## [Your task]
The answer must be a single number: how many lines in the entries hold the string "Open".

## [Extracted records]

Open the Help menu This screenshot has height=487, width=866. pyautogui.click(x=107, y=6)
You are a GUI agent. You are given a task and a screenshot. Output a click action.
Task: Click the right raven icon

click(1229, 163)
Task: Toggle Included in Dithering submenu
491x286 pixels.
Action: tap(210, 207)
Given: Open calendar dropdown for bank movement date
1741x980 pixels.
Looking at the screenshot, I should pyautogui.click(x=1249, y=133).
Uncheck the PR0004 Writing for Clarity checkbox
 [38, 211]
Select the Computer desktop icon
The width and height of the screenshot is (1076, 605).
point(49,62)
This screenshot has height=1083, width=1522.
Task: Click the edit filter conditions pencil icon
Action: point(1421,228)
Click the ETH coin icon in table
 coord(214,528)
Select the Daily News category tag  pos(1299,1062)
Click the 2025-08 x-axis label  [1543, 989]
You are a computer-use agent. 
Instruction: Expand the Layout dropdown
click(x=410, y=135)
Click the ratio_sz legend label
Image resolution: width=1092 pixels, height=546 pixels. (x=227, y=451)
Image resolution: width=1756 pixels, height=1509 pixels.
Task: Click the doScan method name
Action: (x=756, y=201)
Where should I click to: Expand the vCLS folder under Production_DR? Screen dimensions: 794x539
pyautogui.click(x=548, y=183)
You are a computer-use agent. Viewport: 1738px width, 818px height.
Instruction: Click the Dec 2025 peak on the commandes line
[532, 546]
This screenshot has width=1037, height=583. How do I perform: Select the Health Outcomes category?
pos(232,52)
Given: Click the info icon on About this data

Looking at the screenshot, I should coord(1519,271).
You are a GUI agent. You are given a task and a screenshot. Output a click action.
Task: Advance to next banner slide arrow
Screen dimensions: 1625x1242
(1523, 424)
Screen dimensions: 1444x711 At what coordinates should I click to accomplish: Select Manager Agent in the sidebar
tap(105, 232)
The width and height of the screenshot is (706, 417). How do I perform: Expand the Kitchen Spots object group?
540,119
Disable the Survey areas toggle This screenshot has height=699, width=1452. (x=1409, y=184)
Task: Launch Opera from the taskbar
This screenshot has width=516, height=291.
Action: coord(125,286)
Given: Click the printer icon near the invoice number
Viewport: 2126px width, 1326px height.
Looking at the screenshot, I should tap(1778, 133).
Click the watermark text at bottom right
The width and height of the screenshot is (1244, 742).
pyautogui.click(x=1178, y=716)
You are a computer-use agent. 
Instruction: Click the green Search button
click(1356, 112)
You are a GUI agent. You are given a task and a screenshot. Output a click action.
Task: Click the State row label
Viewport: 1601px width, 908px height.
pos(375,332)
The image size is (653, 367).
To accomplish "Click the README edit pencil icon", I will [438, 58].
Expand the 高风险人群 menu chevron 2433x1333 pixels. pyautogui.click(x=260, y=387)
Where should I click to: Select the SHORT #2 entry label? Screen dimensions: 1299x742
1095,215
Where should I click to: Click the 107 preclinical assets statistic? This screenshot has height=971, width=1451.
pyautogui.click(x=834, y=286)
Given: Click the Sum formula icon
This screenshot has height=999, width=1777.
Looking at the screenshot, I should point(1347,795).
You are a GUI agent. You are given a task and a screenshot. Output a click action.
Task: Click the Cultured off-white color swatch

## [Response area]
2